Giacobbe è assalito di notte da un uomo misterioso (Gn 32, 27-30). E’ solo, è indifeso, non sa esattamente con chi abbia a che fare, ma è coraggioso ed usa la sua forza fisica e spirituale non solo per difendersi ma anche per tentare di scoprire l’identità del suo assalitore che gli dimostra la sua superiorità colpendolo e ferendolo all’anca. E’ qui che Giacobbe intuisce che il suo avversario, colui che lo sta costringendo a lottare, è Dio o un angelo di Dio, che cerca di trattenere sino a quando non gli impartisca la sua benedizione.

La conclusione del racconto è che l’entità divina che ha dinanzi, pur non rivelando il suo nome e la sua identità, lo benedice dopo avergli cambiato nome e identità, non più Giacobbe (imbroglione) ma Israele ovvero combattente con Dio o di Dio, proprio per significare che solo chi è disposto a perdere con Dio, riconoscendosi poca cosa rispetto a lui, può vincere con Dio stesso e con gli uomini ottenendo la sua salvifica benedizione.

E’ difficile dire quanti uomini abbiano la stessa mentalità, la stessa sensibilità umana e religiosa di Giacobbe, ma è certo che il Signore predilige molto coloro che abbiano le sue caratteristiche sia pure in contesti storico-esistenziali e spirituali diversi da quello del Patriarca ebreo.

Dio lo si può sperimentare solo al di fuori della consueta occupazione giornaliera e della chiacchiera quotidiana, colta o incolta che sia; solo quando ci si predispone a riconoscere intimamente non solo i propri errori e limiti oggettivi ma persino l’inutilità o la insignificanza dei propri pensieri e delle proprie azioni migliori ove essi non siano radicati in un permanente e sempre nuovo atto di fede in un Dio Signore dell’universo e di tutti gli esseri esistenti, può accadere che Dio si affacci alla nostra coscienza e cominci a far sentire la sua voce inizialmente non già rassicurante ma provocante e inquietante, mettendo in crisi le cose cui teniamo di più, il nostro io, la nostra vanità, la nostra stessa personalità, non al fine di distruggere tutto quel che pensiamo, facciamo e siamo, ma al fine di riorientare radicalmente il nostro essere in uno spirito di impegno e di lotta che sia tutt’uno con il confidare nell’aiuto misericordioso e nella giustizia di Dio.

Se noi, pur sempre soggetti al peccato, non pretendiamo di veder realizzati determinati progetti o desideri, per quanto leciti possano essere, ma ci sforziamo di subordinare il nostro volere al volere divino, facendo della preghiera e del costante esercizio spirituale gli strumenti più importanti e preziosi delle nostre decisioni e delle nostre scelte come di tutta la nostra vita, potremo trovarci nella condizione agonica di Giacobbe, a tu per tu con un Dio troppo più forte di noi che tuttavia non disdegna di confrontarsi con noi e di benedirci, potremo davvero lottare e vincere meritoriamente con Dio e con gli uomini, piangere di gioia e godere della sua eterna benedizione.

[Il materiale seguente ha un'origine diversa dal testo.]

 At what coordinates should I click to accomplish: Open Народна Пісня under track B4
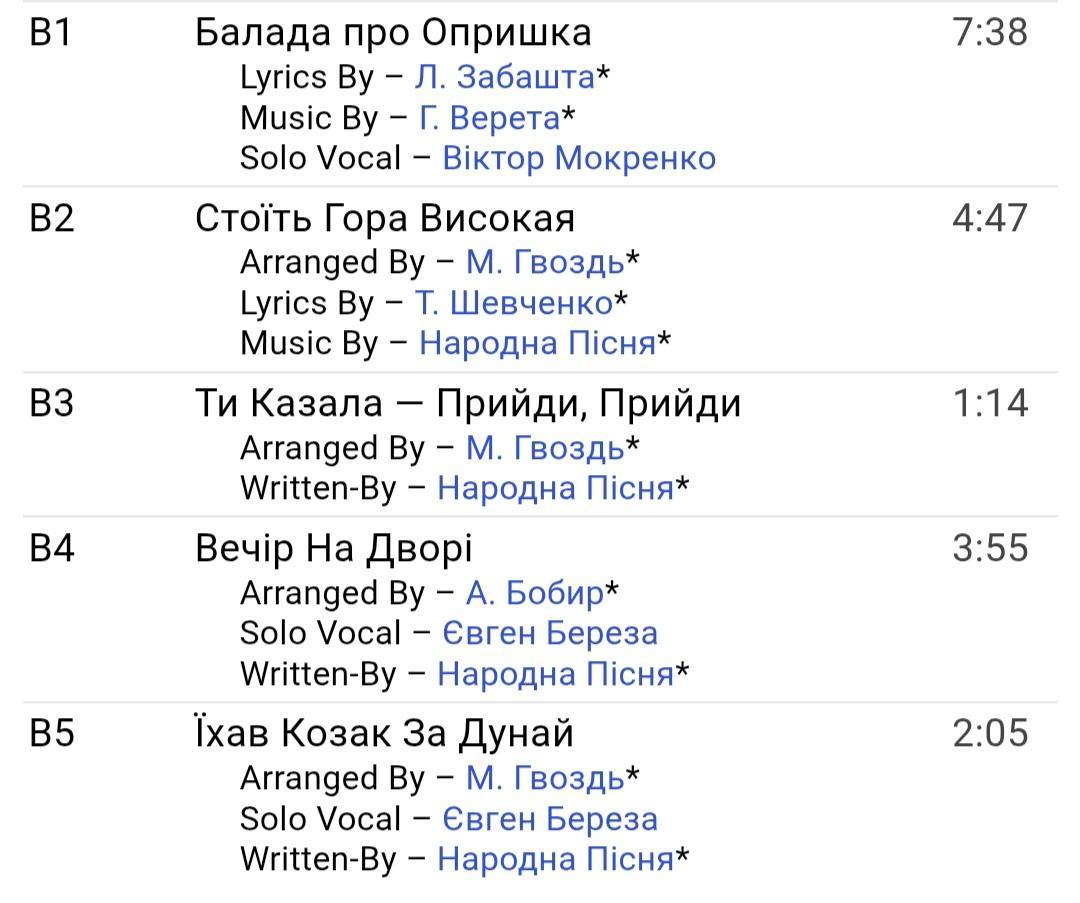(555, 674)
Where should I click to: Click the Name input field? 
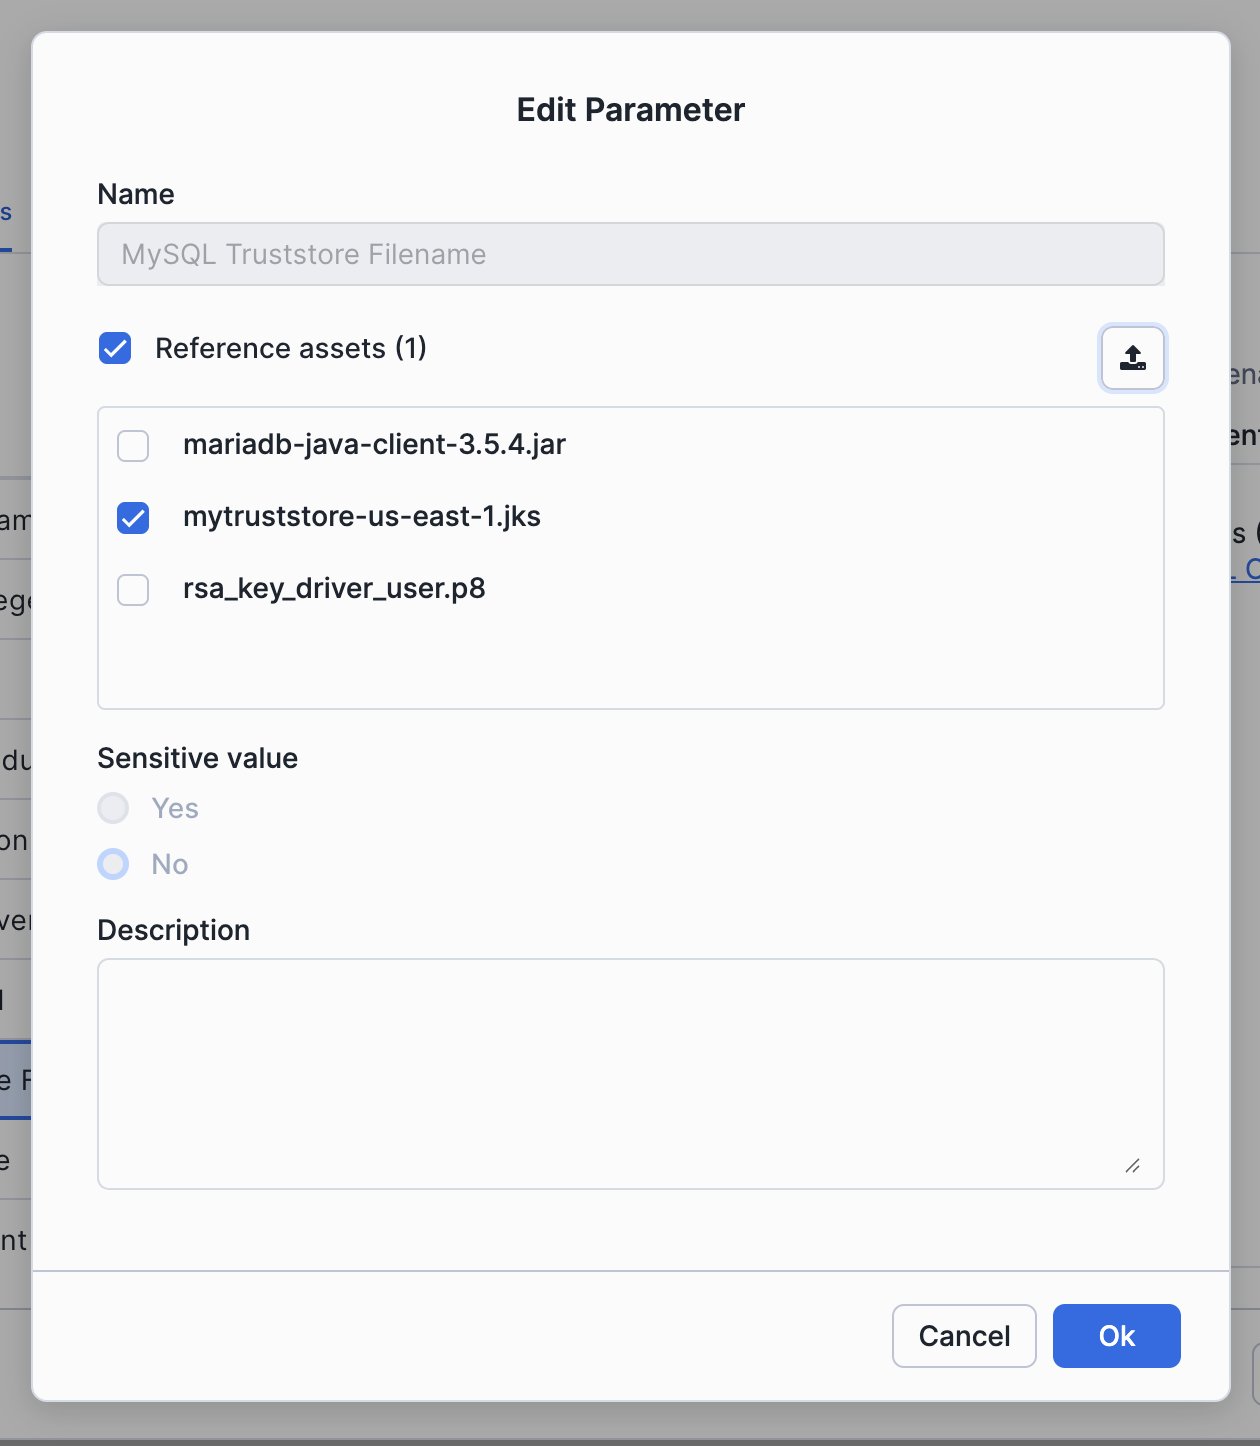pyautogui.click(x=630, y=254)
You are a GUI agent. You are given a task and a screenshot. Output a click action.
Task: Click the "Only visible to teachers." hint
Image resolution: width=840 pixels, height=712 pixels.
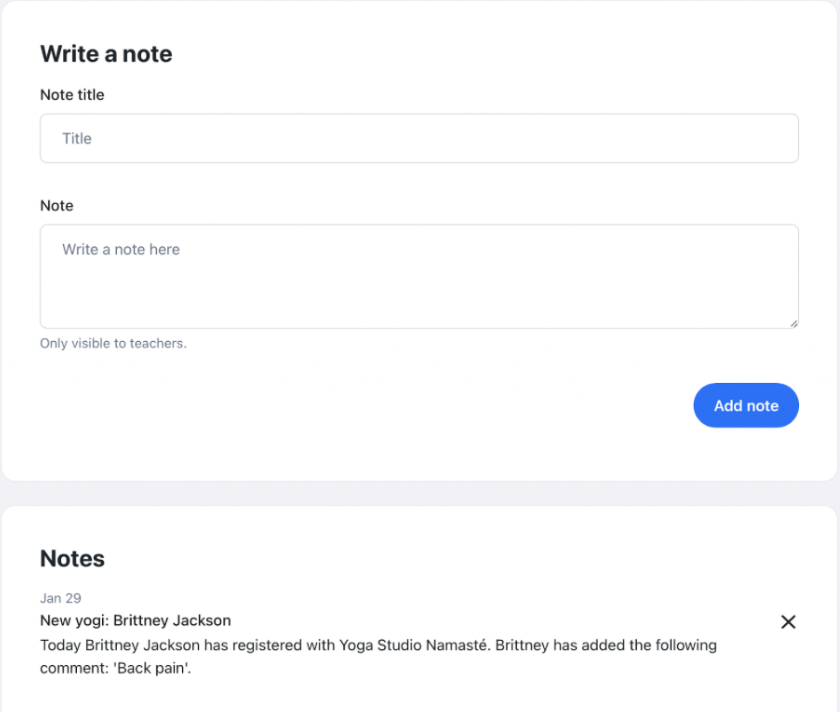(x=113, y=343)

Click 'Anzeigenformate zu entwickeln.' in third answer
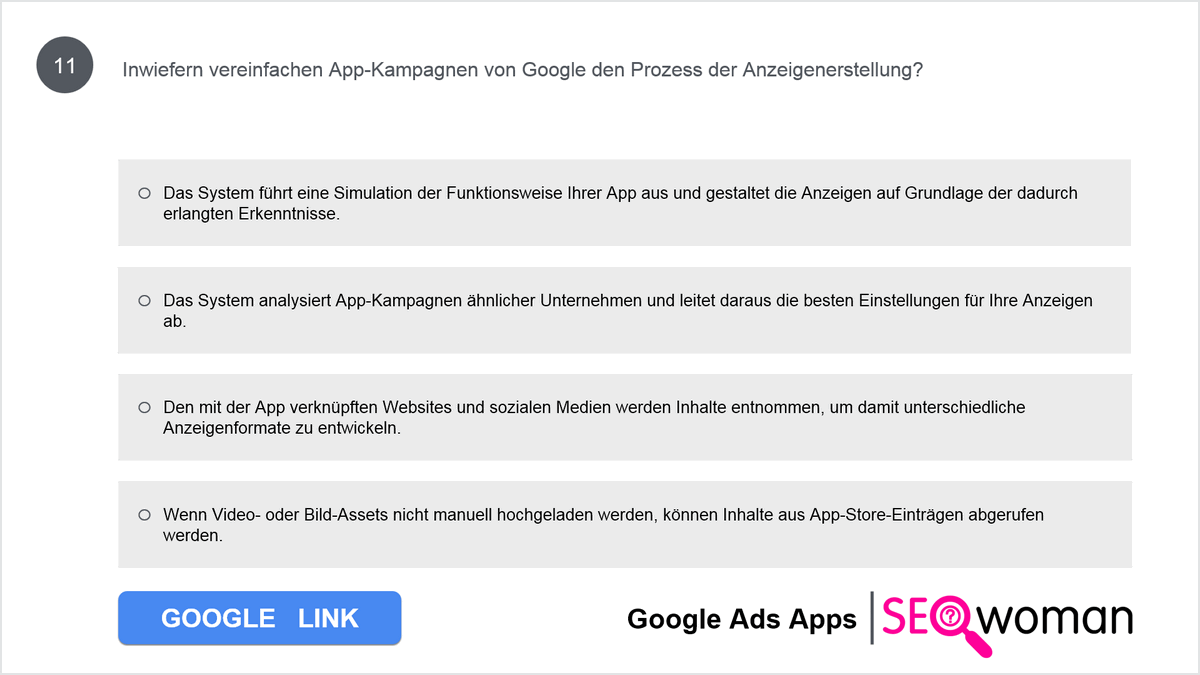[x=281, y=428]
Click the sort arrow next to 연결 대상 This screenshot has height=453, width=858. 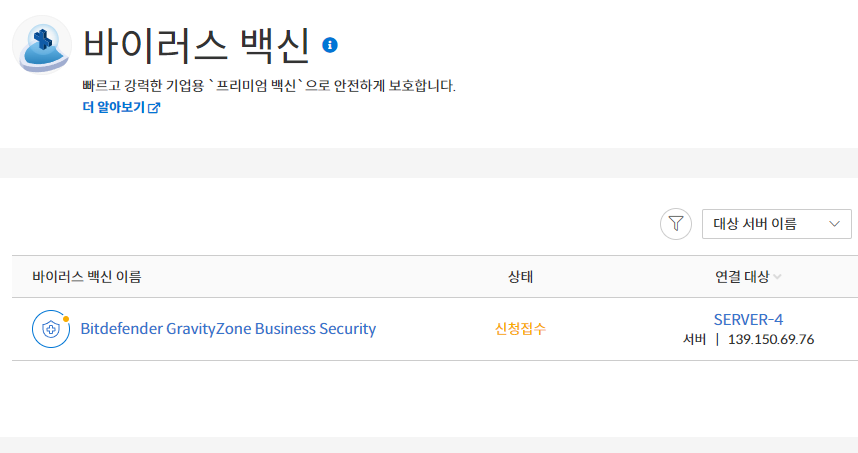click(x=777, y=277)
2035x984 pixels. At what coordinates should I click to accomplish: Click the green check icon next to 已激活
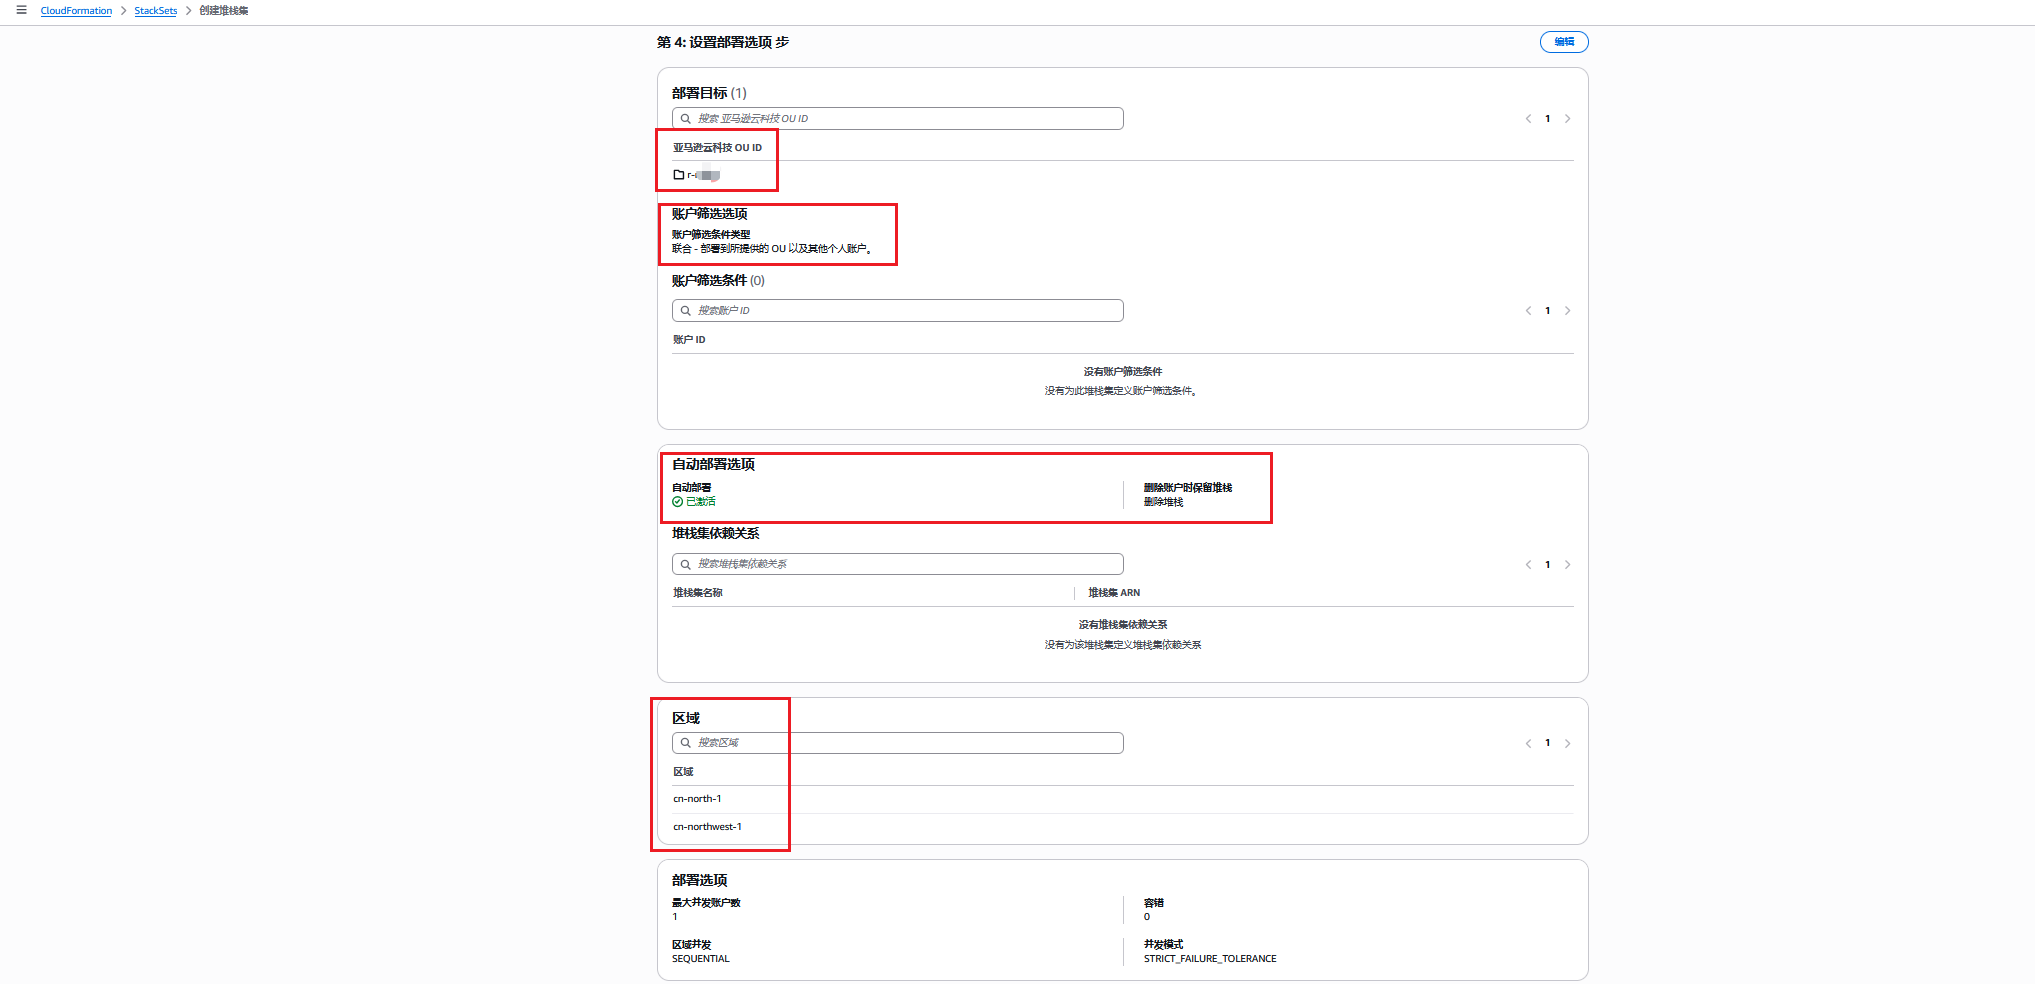(x=677, y=501)
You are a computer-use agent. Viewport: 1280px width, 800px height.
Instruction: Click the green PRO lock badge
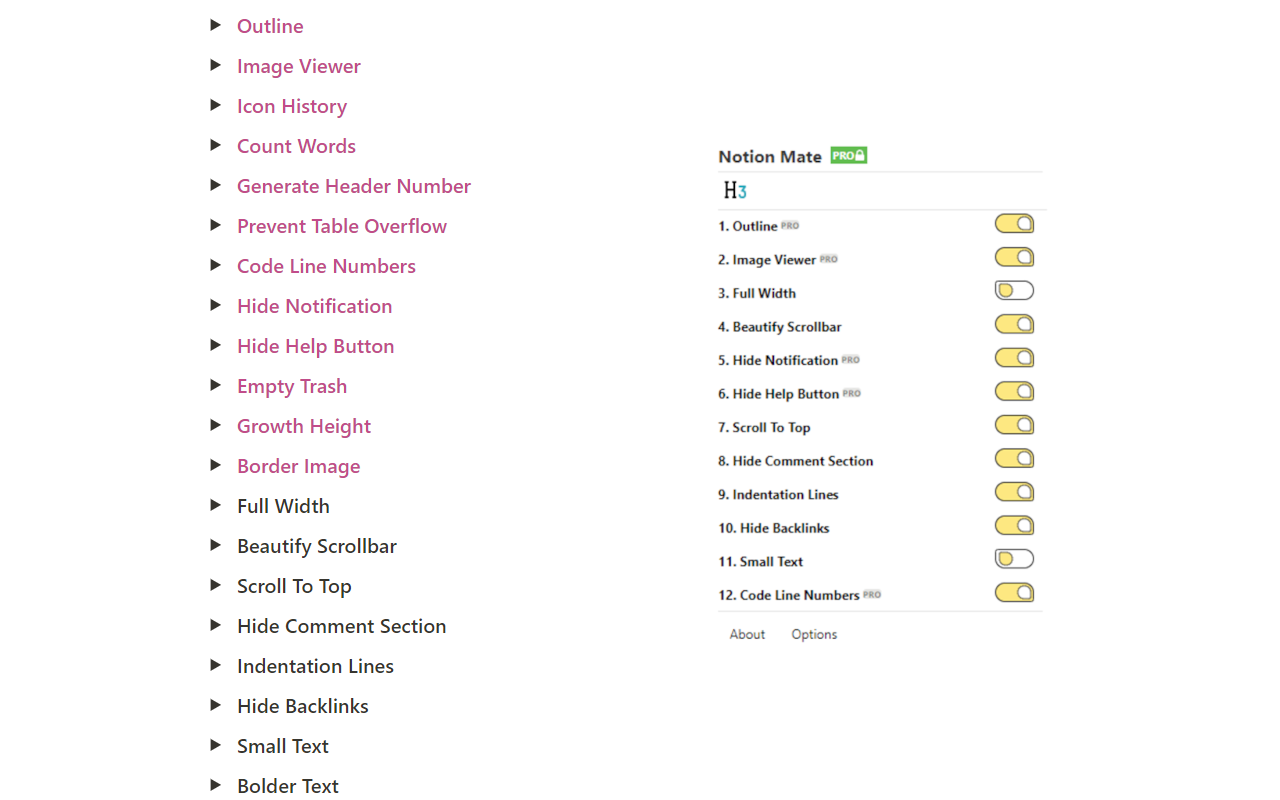(848, 156)
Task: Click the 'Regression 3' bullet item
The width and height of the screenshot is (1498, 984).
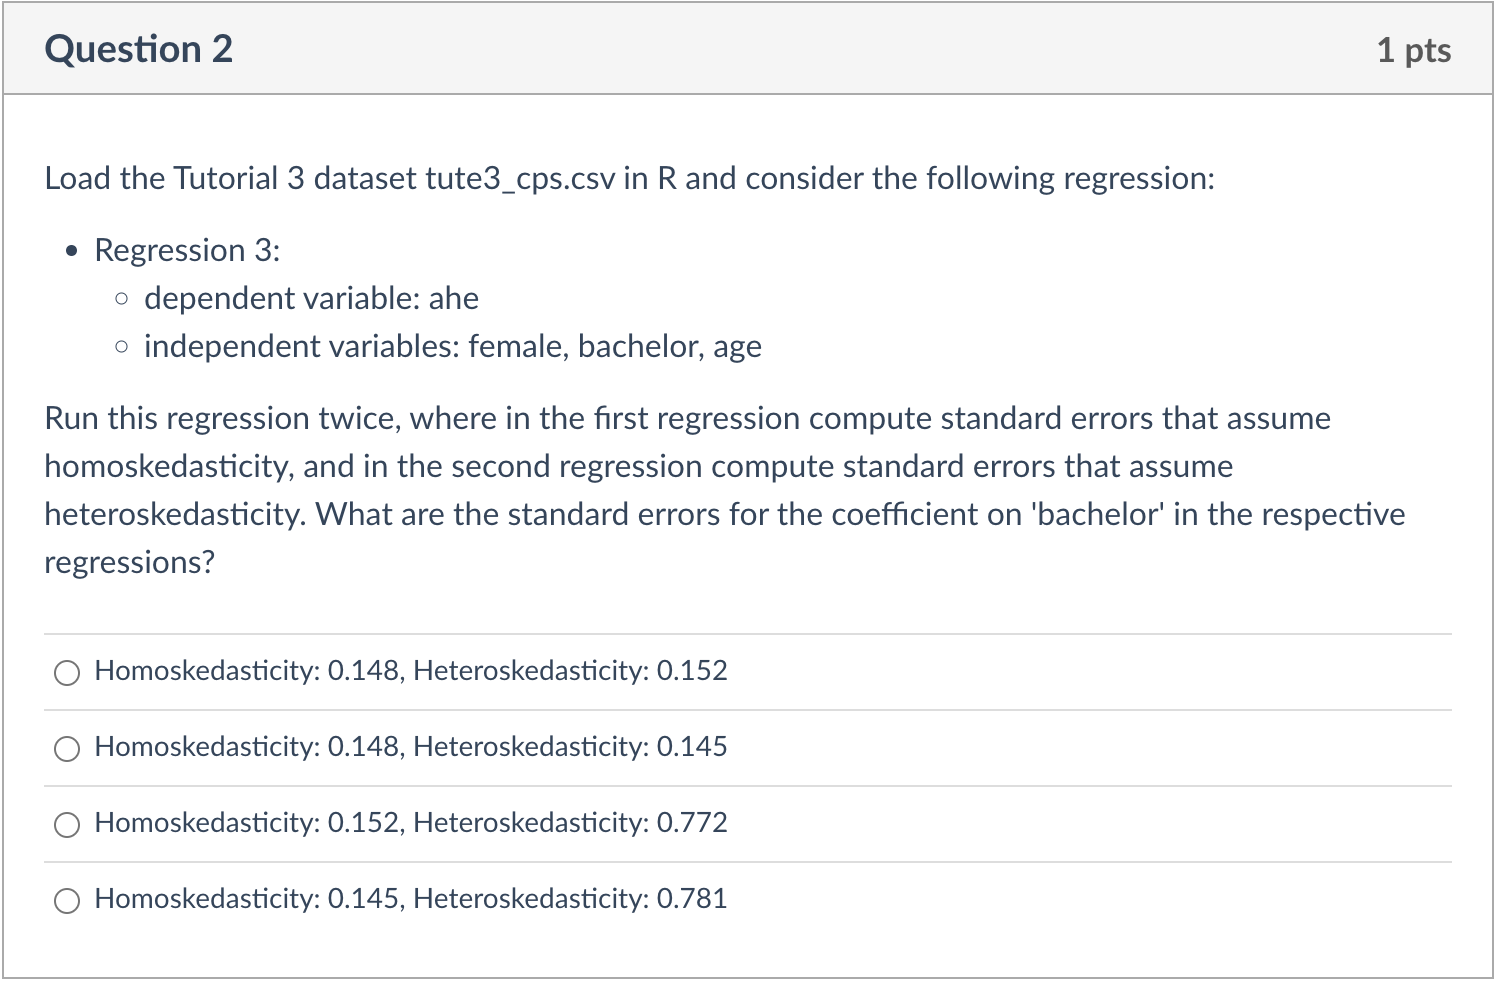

Non si potrà mai vincere con Dio senza essere disposti a perdere con lui, a veder terribilmente sconfitte le nostre molteplici e talvolta inavvertite resistenze ai suoi richiami e ai suoi piani di salvezza.

Solo attraverso un’esperienza diretta e dinamica come quella di Giacobbe si può uscire davvero trasformati, vale a dire ci si può elevare a partner di Dio, rimanendo esseri responsabili sempre coscienti di essere sale della terra che non perde mai il suo sapore, in quanto chiamati a dar sapore non solo alla propria vita ma anche a quella di coloro che incontreremo durante il cammino terreno.